– Постарайтесь не копаться, сударыня, – бросил ей вслед Павел. – Нам надо проехать до темноты не меньше ста верст, а уже девятый час утра!
Отбор необходимых вещей не занял много времени, и вскоре Наташа села в карету Павла. Устроившись на мягком сидении, обитом изумрудно-зеленым бархатом, она достала французский роман. Однако заняться чтением не удалось. Не успели они тронуться в путь, как Ковров начал приставать с ней с расспросами.
– Как я понял со слов государыни, вы знакомы со Стентоном, – сказал он, внимательно посмотрев на Наташу. – И насколько же близко, позвольте узнать?
– Вы начали расспрашивать меня не с того конца, – назидательно заметила она. – Для начала вам следовало бы спросить, как выглядит этот человек и что я о нем думаю.
– Что вы о нем думаете, не имеет никакого значения, – отрезал Павел. – Стентон – искусный притворщик, и ваше суждение о нем заведомо будет ошибочным. А как он выглядит, я и сам знаю, потому что встречался с ним в Петербурге несколько лет назад. Но вы уходите от ответа, графиня! Почему? Он был вашим любовником?
Наташа смерила его взглядом холодного достоинства.
– Стентон никогда не был моим любовником!
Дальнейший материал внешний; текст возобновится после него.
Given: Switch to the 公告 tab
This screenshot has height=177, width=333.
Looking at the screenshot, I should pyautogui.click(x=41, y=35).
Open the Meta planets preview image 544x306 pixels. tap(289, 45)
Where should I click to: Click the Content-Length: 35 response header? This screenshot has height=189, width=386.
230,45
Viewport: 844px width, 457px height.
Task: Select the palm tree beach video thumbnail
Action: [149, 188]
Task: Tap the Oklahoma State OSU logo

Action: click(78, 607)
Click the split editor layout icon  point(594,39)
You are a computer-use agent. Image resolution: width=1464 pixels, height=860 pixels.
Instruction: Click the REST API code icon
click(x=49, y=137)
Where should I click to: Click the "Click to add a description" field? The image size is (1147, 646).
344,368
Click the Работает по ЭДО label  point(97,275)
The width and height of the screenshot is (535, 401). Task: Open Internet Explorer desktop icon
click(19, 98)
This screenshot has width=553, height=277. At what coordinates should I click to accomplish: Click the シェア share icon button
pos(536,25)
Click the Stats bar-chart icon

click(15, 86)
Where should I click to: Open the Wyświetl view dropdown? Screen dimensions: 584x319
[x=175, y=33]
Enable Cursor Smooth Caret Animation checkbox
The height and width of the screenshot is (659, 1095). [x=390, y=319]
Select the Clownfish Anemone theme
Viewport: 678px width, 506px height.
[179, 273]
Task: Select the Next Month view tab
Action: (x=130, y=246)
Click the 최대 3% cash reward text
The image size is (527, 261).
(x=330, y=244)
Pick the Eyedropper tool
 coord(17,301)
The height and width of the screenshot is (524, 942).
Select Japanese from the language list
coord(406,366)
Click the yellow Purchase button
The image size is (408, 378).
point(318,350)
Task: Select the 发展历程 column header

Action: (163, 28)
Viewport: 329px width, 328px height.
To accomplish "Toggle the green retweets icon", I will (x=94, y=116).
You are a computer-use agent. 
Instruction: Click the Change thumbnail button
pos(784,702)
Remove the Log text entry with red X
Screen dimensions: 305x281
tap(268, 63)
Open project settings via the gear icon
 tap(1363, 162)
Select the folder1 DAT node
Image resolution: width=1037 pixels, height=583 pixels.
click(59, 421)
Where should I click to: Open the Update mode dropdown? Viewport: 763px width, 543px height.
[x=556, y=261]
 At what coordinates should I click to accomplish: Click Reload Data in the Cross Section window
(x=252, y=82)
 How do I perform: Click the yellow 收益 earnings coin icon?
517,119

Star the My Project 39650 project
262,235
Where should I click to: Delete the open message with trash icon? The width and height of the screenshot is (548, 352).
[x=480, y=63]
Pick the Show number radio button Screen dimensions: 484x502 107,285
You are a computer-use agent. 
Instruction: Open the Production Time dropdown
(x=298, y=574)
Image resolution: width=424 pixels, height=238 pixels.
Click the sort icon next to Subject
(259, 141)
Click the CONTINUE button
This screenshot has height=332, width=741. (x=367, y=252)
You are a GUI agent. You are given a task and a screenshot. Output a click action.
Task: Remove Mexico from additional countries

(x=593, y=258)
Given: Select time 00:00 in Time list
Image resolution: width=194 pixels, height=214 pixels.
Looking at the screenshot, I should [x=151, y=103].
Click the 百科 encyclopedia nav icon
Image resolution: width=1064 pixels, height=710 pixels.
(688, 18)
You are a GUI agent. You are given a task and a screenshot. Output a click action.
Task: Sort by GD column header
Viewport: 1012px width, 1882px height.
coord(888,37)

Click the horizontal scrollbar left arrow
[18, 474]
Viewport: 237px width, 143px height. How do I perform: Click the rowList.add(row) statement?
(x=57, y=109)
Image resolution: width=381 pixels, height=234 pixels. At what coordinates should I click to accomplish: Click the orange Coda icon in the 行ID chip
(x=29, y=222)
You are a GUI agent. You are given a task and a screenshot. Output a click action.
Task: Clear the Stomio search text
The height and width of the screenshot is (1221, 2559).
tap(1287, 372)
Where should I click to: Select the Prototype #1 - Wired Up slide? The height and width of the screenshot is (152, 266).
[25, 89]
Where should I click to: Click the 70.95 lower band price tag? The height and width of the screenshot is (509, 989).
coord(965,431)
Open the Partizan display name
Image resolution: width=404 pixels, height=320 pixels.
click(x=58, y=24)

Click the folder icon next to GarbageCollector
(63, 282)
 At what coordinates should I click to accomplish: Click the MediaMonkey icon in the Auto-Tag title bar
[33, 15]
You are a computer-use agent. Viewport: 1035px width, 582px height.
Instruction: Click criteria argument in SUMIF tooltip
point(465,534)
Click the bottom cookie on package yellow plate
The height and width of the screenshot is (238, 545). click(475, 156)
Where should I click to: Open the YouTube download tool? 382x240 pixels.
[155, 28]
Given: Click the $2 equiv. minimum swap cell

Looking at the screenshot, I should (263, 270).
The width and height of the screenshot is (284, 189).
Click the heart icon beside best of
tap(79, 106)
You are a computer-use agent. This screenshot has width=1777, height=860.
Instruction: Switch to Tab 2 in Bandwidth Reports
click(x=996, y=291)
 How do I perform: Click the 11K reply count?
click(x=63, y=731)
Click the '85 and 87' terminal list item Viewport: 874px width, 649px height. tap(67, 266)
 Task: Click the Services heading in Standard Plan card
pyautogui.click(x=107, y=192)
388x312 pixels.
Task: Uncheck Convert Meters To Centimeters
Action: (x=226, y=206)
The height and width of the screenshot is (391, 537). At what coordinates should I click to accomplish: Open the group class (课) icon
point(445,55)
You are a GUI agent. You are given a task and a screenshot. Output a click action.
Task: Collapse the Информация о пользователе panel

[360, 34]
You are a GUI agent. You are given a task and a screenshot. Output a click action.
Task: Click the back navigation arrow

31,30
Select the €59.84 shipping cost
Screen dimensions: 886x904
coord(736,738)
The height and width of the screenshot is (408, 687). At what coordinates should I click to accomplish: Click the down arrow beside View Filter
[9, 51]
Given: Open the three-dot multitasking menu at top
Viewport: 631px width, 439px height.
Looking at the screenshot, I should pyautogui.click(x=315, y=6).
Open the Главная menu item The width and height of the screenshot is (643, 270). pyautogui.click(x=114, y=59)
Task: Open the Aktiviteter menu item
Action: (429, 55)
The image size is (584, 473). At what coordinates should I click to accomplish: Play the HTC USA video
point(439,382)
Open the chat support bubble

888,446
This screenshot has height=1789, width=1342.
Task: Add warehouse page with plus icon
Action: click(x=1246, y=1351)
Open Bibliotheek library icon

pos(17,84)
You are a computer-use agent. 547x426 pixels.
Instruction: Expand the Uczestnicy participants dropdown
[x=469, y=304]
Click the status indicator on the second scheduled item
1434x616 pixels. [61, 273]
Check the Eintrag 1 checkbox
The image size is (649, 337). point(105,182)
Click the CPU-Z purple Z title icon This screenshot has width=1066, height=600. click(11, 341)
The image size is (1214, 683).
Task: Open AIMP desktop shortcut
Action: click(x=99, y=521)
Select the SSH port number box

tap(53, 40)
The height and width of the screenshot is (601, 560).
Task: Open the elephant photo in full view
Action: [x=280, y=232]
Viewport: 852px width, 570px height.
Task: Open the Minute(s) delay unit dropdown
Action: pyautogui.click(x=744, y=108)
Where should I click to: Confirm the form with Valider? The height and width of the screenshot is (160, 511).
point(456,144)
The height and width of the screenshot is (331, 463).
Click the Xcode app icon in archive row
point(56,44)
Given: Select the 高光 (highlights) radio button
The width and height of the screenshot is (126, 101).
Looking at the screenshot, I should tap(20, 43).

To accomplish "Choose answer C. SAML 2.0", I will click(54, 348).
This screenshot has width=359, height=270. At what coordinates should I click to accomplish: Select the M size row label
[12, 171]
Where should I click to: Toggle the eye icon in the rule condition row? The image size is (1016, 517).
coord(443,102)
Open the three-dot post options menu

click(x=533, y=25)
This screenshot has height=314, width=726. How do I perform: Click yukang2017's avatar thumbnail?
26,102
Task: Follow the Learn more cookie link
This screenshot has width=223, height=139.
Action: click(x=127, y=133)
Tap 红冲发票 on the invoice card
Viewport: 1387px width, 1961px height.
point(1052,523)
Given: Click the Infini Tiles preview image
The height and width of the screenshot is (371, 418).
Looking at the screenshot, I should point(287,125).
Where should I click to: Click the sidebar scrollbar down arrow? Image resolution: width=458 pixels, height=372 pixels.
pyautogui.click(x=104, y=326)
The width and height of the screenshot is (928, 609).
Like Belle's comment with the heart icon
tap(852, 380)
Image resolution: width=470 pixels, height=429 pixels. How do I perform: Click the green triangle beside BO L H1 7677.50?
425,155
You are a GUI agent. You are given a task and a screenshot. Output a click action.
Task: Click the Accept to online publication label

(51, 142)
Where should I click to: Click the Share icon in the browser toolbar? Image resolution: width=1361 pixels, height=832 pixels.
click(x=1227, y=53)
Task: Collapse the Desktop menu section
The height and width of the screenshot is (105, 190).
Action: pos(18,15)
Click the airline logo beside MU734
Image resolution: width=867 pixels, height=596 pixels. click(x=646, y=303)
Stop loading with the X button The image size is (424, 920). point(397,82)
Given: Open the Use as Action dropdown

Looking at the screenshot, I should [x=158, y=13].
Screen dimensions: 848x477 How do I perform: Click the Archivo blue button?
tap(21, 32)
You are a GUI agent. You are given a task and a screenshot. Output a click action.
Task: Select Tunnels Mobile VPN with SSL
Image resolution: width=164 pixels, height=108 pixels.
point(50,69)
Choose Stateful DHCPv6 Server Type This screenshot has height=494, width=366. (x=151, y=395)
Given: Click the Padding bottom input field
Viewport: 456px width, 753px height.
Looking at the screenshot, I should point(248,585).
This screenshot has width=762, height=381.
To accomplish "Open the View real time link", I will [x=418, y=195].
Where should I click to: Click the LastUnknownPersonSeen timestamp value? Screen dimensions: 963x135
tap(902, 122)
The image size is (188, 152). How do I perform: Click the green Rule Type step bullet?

Меня познакомил с ним покойный муж, который был когда-то хорошо знаком с его отцом. Наше общение со Стентоном ограничилось несколькими встречами в присутствии моего мужа, и… одним коротким разговором наедине, – прибавила Наташа после небольшого колебания.
– И что же произошло во время этого короткого разговора?
Наташа горделиво улыбнулась.
– Стентон признался мне в любви. А также сказал, что считает меня одной из самых очаровательных женщин на свете.
– И что… больше ничего? – удивился Павел.
– Разумеется! – оскорбленно воскликнула Наташа. – Я была верной женой своему супругу, и Стентон прекрасно понимал, что меня невозможно сбить с добродетельного пути!
– Боже, какие возвышенные фразы! – рассмеялся Павел. – Но, однако, очень хорошо, что Стентон не был вашим любовником. Это оставляет надежду, что он захочет встретиться с вами еще раз.
Глаза Наташи презрительно вспыхнули.
– Вы напрасно судите обо всех мужчинах по себе, господин Ковров. Если вы считаете, что для мужчины в порядке вещей соблазнить женщину, а затем бросить…
– Прошу прощения, Натали, но я не припомню, чтобы я когда-то пытался вас соблазнять, – насмешливо перебил ее Павел. – Так что ко мне этот упрек не относится.
– Все равно, вы обошлись со мной непорядочно! – в сердцах воскликнула она. И, надеясь больно кольнуть его, прибавила: – Самое обидное, что ваши старания оказались напрасны и не принесли вашему другу никакой пользы. По крайней мере, бедный Мишель мог прожить последние месяцы своей жизни очень счастливо и даже оставить после себя наследника, будь на то Божья воля! А так получилось, что вы оказали услугу не ему, а его жадным родственникам, которые, как я слышала, до сих пор судятся за наследство.
Павел посмотрел на нее хмурым взглядом.
– Если бы мы могли знать час своей смерти или близких людей, мы бы, наверное, все вели себя иначе. Но мы этого не знаем и поэтому поступаем так, как нам кажется разумным на тот или иной момент. Я не раскаиваюсь, что помешал Мишелю жениться на вас. Не думаю, что он был бы счастлив с женщиной, которая вышла за него по чистому расчету.
– Это нельзя было назвать чистым расчетом, потому что Мишель действительно нравился мне, – возразила Наташа.
– Может быть, – согласился Павел, – но вы не любили его. Если бы вы его любили, то не увлеклись бы в одночасье другим мужчиной.
– Я увлеклась вами, потому что я вас не знала, – сказала Наташа. – Если бы мы общались чуть дольше, я бы быстро охладела к вам. Такой человек, как вы, не заслуживает женской любви, и если кто-то и может влюбиться в вас, то только молоденькая, наивная дурочка, какой я и была пять лет назад! Откровенно говоря, – продолжала Наташа, не в силах уняться, – сейчас я не могу понять, что я тогда в вас нашла. Вас ведь даже нельзя назвать красавцем! Во всяком случае, – прибавила она с мстительной улыбкой, – в вас нет и половины того обаяния, которое исходит от Стентона!
Павел посмотрел на нее с насмешливым любопытством.
– Интересное заявление, сударыня! Так, стало быть, Стентон произвел на вас неизгладимое впечатление? Уж не потому ли вы так рвались в нашу опасную поездку, что не можете забыть этого обаятельного прохвоста?